__Short task__:
Render each line of the material below as a string in a JSON list, one entry per line, leaving out blank lines.

═══

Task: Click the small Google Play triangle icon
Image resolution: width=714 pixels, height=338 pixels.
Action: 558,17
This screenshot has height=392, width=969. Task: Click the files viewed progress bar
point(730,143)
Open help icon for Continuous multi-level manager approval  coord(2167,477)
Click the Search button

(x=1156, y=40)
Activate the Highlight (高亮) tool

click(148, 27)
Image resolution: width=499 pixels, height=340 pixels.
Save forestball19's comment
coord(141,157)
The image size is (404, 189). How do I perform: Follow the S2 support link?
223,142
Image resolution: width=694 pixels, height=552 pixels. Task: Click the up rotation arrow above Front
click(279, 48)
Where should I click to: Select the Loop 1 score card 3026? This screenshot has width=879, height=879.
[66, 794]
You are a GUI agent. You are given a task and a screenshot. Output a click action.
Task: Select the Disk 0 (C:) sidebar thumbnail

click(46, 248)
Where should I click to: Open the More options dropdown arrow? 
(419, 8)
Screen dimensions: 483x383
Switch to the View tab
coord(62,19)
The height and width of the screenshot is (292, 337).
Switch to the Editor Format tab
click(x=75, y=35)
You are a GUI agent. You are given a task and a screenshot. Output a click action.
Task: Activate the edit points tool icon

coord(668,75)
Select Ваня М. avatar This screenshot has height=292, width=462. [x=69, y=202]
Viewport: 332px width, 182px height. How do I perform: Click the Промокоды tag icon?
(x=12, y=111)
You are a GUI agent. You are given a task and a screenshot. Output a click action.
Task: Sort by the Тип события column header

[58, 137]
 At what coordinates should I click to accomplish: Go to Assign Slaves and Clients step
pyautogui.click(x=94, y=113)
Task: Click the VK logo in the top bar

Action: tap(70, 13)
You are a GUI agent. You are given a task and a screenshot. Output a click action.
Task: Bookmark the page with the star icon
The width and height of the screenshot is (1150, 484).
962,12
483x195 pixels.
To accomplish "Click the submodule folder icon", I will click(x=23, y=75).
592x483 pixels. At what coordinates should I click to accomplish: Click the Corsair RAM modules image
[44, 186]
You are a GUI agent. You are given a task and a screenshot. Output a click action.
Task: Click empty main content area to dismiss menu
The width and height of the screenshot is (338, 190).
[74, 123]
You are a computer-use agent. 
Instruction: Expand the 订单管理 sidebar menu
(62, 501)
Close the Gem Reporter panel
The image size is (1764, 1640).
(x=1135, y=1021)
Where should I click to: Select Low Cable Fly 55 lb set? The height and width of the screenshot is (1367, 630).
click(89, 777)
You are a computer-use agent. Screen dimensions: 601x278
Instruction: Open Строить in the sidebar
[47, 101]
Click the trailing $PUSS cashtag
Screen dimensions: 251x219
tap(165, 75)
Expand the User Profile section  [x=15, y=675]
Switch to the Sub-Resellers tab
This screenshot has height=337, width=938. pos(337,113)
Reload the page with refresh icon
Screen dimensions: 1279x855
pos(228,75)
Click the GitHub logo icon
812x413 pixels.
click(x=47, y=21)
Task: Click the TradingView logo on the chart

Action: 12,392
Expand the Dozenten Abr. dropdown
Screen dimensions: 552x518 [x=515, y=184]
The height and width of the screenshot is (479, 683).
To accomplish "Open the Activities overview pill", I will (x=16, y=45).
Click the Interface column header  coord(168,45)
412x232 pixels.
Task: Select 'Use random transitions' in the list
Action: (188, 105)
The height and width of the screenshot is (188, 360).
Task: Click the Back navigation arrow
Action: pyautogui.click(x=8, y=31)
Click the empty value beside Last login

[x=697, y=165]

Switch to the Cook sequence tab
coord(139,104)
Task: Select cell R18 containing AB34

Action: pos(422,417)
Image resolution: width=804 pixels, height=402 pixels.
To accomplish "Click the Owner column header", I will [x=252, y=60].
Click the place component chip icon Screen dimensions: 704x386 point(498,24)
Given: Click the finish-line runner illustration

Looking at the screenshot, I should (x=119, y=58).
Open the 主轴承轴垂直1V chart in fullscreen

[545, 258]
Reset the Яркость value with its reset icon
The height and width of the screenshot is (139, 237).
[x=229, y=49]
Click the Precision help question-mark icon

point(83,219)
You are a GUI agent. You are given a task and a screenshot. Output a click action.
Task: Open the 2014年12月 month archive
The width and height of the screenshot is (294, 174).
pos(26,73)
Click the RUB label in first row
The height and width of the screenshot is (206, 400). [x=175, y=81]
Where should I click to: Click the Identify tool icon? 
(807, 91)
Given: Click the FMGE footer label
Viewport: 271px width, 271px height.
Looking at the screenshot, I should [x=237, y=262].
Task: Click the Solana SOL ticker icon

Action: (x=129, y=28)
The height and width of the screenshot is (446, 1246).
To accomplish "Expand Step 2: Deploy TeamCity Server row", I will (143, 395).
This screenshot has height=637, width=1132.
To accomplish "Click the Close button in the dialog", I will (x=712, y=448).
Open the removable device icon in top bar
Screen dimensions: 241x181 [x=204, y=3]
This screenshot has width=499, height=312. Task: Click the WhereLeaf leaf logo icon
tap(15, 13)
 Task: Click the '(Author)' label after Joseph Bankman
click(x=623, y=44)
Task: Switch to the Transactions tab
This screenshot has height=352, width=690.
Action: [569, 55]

═══

__Solved problem__:
[
  "Task: Click the small Google Play triangle icon",
  "Image resolution: width=714 pixels, height=338 pixels.",
  "Action: 558,17",
  "This screenshot has height=392, width=969. Task: Click the files viewed progress bar",
  "point(730,143)",
  "Open help icon for Continuous multi-level manager approval  coord(2167,477)",
  "Click the Search button",
  "(x=1156, y=40)",
  "Activate the Highlight (高亮) tool",
  "click(148, 27)",
  "Image resolution: width=499 pixels, height=340 pixels.",
  "Save forestball19's comment",
  "coord(141,157)",
  "The image size is (404, 189). How do I perform: Follow the S2 support link?",
  "223,142",
  "Image resolution: width=694 pixels, height=552 pixels. Task: Click the up rotation arrow above Front",
  "click(279, 48)",
  "Where should I click to: Select the Loop 1 score card 3026? This screenshot has width=879, height=879.",
  "[66, 794]",
  "You are a GUI agent. You are given a task and a screenshot. Output a click action.",
  "Task: Select the Disk 0 (C:) sidebar thumbnail",
  "click(46, 248)",
  "Where should I click to: Open the More options dropdown arrow? ",
  "(419, 8)",
  "Screen dimensions: 483x383",
  "Switch to the View tab",
  "coord(62,19)",
  "The height and width of the screenshot is (292, 337).",
  "Switch to the Editor Format tab",
  "click(x=75, y=35)",
  "You are a GUI agent. You are given a task and a screenshot. Output a click action.",
  "Task: Activate the edit points tool icon",
  "coord(668,75)",
  "Select Ваня М. avatar This screenshot has height=292, width=462. [x=69, y=202]",
  "Viewport: 332px width, 182px height. How do I perform: Click the Промокоды tag icon?",
  "(x=12, y=111)",
  "You are a GUI agent. You are given a task and a screenshot. Output a click action.",
  "Task: Sort by the Тип события column header",
  "[58, 137]",
  " At what coordinates should I click to accomplish: Go to Assign Slaves and Clients step",
  "pyautogui.click(x=94, y=113)",
  "Task: Click the VK logo in the top bar",
  "Action: tap(70, 13)",
  "You are a GUI agent. You are given a task and a screenshot. Output a click action.",
  "Task: Bookmark the page with the star icon",
  "The width and height of the screenshot is (1150, 484).",
  "962,12",
  "483x195 pixels.",
  "To accomplish \"Click the submodule folder icon\", I will click(x=23, y=75).",
  "592x483 pixels. At what coordinates should I click to accomplish: Click the Corsair RAM modules image",
  "[44, 186]",
  "You are a GUI agent. You are given a task and a screenshot. Output a click action.",
  "Task: Click empty main content area to dismiss menu",
  "The width and height of the screenshot is (338, 190).",
  "[74, 123]",
  "You are a computer-use agent. ",
  "Instruction: Expand the 订单管理 sidebar menu",
  "(62, 501)",
  "Close the Gem Reporter panel",
  "The image size is (1764, 1640).",
  "(x=1135, y=1021)",
  "Where should I click to: Select Low Cable Fly 55 lb set? The height and width of the screenshot is (1367, 630).",
  "click(89, 777)",
  "You are a computer-use agent. Screen dimensions: 601x278",
  "Instruction: Open Строить in the sidebar",
  "[47, 101]",
  "Click the trailing $PUSS cashtag",
  "Screen dimensions: 251x219",
  "tap(165, 75)",
  "Expand the User Profile section  [x=15, y=675]",
  "Switch to the Sub-Resellers tab",
  "This screenshot has height=337, width=938. pos(337,113)",
  "Reload the page with refresh icon",
  "Screen dimensions: 1279x855",
  "pos(228,75)",
  "Click the GitHub logo icon",
  "812x413 pixels.",
  "click(x=47, y=21)",
  "Task: Click the TradingView logo on the chart",
  "Action: 12,392",
  "Expand the Dozenten Abr. dropdown",
  "Screen dimensions: 552x518 [x=515, y=184]",
  "The height and width of the screenshot is (479, 683).",
  "To accomplish \"Open the Activities overview pill\", I will (x=16, y=45).",
  "Click the Interface column header  coord(168,45)",
  "412x232 pixels.",
  "Task: Select 'Use random transitions' in the list",
  "Action: (188, 105)",
  "The height and width of the screenshot is (188, 360).",
  "Task: Click the Back navigation arrow",
  "Action: pyautogui.click(x=8, y=31)",
  "Click the empty value beside Last login",
  "[x=697, y=165]",
  "Switch to the Cook sequence tab",
  "coord(139,104)",
  "Task: Select cell R18 containing AB34",
  "Action: pos(422,417)",
  "Image resolution: width=804 pixels, height=402 pixels.",
  "To accomplish \"Click the Owner column header\", I will [x=252, y=60].",
  "Click the place component chip icon Screen dimensions: 704x386 point(498,24)",
  "Given: Click the finish-line runner illustration",
  "Looking at the screenshot, I should (x=119, y=58).",
  "Open the 主轴承轴垂直1V chart in fullscreen",
  "[545, 258]",
  "Reset the Яркость value with its reset icon",
  "The height and width of the screenshot is (139, 237).",
  "[x=229, y=49]",
  "Click the Precision help question-mark icon",
  "point(83,219)",
  "You are a GUI agent. You are given a task and a screenshot. Output a click action.",
  "Task: Open the 2014年12月 month archive",
  "The width and height of the screenshot is (294, 174).",
  "pos(26,73)",
  "Click the RUB label in first row",
  "The height and width of the screenshot is (206, 400). [x=175, y=81]",
  "Where should I click to: Click the Identify tool icon? ",
  "(807, 91)",
  "Given: Click the FMGE footer label",
  "Viewport: 271px width, 271px height.",
  "Looking at the screenshot, I should [x=237, y=262].",
  "Task: Click the Solana SOL ticker icon",
  "Action: (x=129, y=28)",
  "The height and width of the screenshot is (446, 1246).",
  "To accomplish \"Expand Step 2: Deploy TeamCity Server row\", I will (143, 395).",
  "This screenshot has height=637, width=1132.",
  "To accomplish \"Click the Close button in the dialog\", I will (x=712, y=448).",
  "Open the removable device icon in top bar",
  "Screen dimensions: 241x181 [x=204, y=3]",
  "This screenshot has width=499, height=312. Task: Click the WhereLeaf leaf logo icon",
  "tap(15, 13)",
  " Task: Click the '(Author)' label after Joseph Bankman",
  "click(x=623, y=44)",
  "Task: Switch to the Transactions tab",
  "This screenshot has height=352, width=690.",
  "Action: [569, 55]"
]